Written instruction:
Can you edit all of the material below so that every "Where should I click to" becomes "Where do I click to" and nothing else changes?

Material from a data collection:
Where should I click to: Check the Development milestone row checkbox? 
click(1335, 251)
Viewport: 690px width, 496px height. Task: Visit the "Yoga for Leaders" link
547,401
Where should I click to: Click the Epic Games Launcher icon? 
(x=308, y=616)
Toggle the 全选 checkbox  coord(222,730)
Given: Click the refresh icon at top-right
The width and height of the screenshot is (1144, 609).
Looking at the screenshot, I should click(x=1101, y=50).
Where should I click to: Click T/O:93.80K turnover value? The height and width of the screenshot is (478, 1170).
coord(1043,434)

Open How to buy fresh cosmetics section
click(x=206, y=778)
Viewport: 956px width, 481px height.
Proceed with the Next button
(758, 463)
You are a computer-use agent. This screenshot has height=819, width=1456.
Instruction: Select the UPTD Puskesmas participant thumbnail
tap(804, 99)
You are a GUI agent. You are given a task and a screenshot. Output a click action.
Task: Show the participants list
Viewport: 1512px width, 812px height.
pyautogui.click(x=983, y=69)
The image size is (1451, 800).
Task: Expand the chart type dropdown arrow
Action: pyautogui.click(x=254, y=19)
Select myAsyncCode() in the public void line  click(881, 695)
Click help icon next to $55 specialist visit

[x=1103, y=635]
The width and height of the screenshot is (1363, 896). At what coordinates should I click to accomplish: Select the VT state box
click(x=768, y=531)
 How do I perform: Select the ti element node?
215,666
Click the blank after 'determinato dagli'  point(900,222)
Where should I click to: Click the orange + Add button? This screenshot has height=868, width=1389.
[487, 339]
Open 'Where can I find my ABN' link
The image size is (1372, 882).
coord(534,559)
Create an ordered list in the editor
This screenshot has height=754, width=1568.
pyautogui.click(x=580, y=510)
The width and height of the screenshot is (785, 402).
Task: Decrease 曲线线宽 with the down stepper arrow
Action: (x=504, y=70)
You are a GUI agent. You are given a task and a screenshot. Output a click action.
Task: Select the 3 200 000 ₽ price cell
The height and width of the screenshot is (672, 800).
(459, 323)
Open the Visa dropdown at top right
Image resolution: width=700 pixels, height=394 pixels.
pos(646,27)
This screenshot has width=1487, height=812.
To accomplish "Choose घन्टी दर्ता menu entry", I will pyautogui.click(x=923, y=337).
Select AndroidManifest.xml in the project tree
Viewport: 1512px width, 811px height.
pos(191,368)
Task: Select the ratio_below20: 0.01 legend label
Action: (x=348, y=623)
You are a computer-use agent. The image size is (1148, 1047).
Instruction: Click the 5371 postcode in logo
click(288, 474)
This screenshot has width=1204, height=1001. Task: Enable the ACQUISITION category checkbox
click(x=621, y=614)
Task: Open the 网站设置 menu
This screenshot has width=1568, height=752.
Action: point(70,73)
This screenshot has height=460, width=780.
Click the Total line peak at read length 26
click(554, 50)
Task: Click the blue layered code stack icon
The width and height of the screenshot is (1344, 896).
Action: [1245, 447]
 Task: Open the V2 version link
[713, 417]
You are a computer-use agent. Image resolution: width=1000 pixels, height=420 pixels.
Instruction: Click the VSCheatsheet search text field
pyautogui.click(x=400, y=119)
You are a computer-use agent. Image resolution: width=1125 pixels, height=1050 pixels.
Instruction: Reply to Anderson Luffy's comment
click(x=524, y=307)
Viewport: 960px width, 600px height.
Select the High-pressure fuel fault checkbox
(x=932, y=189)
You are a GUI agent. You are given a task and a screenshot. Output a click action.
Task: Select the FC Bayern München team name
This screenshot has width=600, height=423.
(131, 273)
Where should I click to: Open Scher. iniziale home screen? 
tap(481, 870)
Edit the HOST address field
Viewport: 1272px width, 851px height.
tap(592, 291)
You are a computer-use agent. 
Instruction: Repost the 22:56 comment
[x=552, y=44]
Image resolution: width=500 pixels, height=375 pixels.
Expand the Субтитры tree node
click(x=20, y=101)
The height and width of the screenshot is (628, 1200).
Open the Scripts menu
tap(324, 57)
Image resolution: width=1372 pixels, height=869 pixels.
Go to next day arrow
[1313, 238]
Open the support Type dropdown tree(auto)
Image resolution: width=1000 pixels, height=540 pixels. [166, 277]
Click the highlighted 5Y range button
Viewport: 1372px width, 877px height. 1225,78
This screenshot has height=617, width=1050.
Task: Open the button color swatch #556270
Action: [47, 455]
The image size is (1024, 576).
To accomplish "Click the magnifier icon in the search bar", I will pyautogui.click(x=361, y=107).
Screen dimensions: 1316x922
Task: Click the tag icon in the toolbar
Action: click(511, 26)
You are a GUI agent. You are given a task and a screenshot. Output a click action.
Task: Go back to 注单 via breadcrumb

Final answer:
Where do I click to: Check the Development milestone row checkbox? 
click(1335, 251)
Viewport: 690px width, 496px height. Task: Visit the "Yoga for Leaders" link
547,401
Where do I click to: Click the Epic Games Launcher icon? 
(x=308, y=616)
Toggle the 全选 checkbox  coord(222,730)
Given: Click the refresh icon at top-right
The width and height of the screenshot is (1144, 609).
Looking at the screenshot, I should click(x=1101, y=50).
Where do I click to: Click T/O:93.80K turnover value? The height and width of the screenshot is (478, 1170).
coord(1043,434)

Open How to buy fresh cosmetics section
click(x=206, y=778)
Viewport: 956px width, 481px height.
Proceed with the Next button
(758, 463)
You are a computer-use agent. This screenshot has height=819, width=1456.
Instruction: Select the UPTD Puskesmas participant thumbnail
tap(804, 99)
You are a GUI agent. You are given a task and a screenshot. Output a click action.
Task: Show the participants list
Viewport: 1512px width, 812px height.
pyautogui.click(x=983, y=69)
The image size is (1451, 800).
Task: Expand the chart type dropdown arrow
Action: pyautogui.click(x=254, y=19)
Select myAsyncCode() in the public void line  click(881, 695)
Click help icon next to $55 specialist visit

[x=1103, y=635]
The width and height of the screenshot is (1363, 896). At what coordinates should I click to accomplish: Select the VT state box
click(x=768, y=531)
 How do I perform: Select the ti element node?
215,666
Click the blank after 'determinato dagli'  point(900,222)
Where do I click to: Click the orange + Add button? This screenshot has height=868, width=1389.
[487, 339]
Open 'Where can I find my ABN' link
The image size is (1372, 882).
coord(534,559)
Create an ordered list in the editor
This screenshot has height=754, width=1568.
pyautogui.click(x=580, y=510)
The width and height of the screenshot is (785, 402).
Task: Decrease 曲线线宽 with the down stepper arrow
Action: (x=504, y=70)
You are a GUI agent. You are given a task and a screenshot. Output a click action.
Task: Select the 3 200 000 ₽ price cell
The height and width of the screenshot is (672, 800).
(459, 323)
Open the Visa dropdown at top right
Image resolution: width=700 pixels, height=394 pixels.
pos(646,27)
This screenshot has width=1487, height=812.
To accomplish "Choose घन्टी दर्ता menu entry", I will pyautogui.click(x=923, y=337).
Select AndroidManifest.xml in the project tree
Viewport: 1512px width, 811px height.
pos(191,368)
Task: Select the ratio_below20: 0.01 legend label
Action: (x=348, y=623)
You are a computer-use agent. The image size is (1148, 1047).
Instruction: Click the 5371 postcode in logo
click(288, 474)
This screenshot has width=1204, height=1001. Task: Enable the ACQUISITION category checkbox
click(x=621, y=614)
Task: Open the 网站设置 menu
This screenshot has width=1568, height=752.
Action: point(70,73)
This screenshot has height=460, width=780.
Click the Total line peak at read length 26
click(554, 50)
Task: Click the blue layered code stack icon
The width and height of the screenshot is (1344, 896).
Action: [1245, 447]
 Task: Open the V2 version link
[713, 417]
You are a computer-use agent. Image resolution: width=1000 pixels, height=420 pixels.
Instruction: Click the VSCheatsheet search text field
pyautogui.click(x=400, y=119)
You are a computer-use agent. Image resolution: width=1125 pixels, height=1050 pixels.
Instruction: Reply to Anderson Luffy's comment
click(x=524, y=307)
Viewport: 960px width, 600px height.
Select the High-pressure fuel fault checkbox
(x=932, y=189)
You are a GUI agent. You are given a task and a screenshot. Output a click action.
Task: Select the FC Bayern München team name
This screenshot has width=600, height=423.
(131, 273)
Where do I click to: Open Scher. iniziale home screen? 
tap(481, 870)
Edit the HOST address field
Viewport: 1272px width, 851px height.
tap(592, 291)
You are a computer-use agent. 
Instruction: Repost the 22:56 comment
[x=552, y=44]
Image resolution: width=500 pixels, height=375 pixels.
Expand the Субтитры tree node
click(x=20, y=101)
The height and width of the screenshot is (628, 1200).
Open the Scripts menu
tap(324, 57)
Image resolution: width=1372 pixels, height=869 pixels.
Go to next day arrow
[1313, 238]
Open the support Type dropdown tree(auto)
Image resolution: width=1000 pixels, height=540 pixels. [166, 277]
Click the highlighted 5Y range button
Viewport: 1372px width, 877px height. 1225,78
This screenshot has height=617, width=1050.
Task: Open the button color swatch #556270
Action: [47, 455]
The image size is (1024, 576).
To accomplish "Click the magnifier icon in the search bar", I will pyautogui.click(x=361, y=107).
Screen dimensions: 1316x922
Task: Click the tag icon in the toolbar
Action: click(511, 26)
You are a GUI agent. You are given a task and a screenshot. Output a click action.
Task: Go back to 注单 via breadcrumb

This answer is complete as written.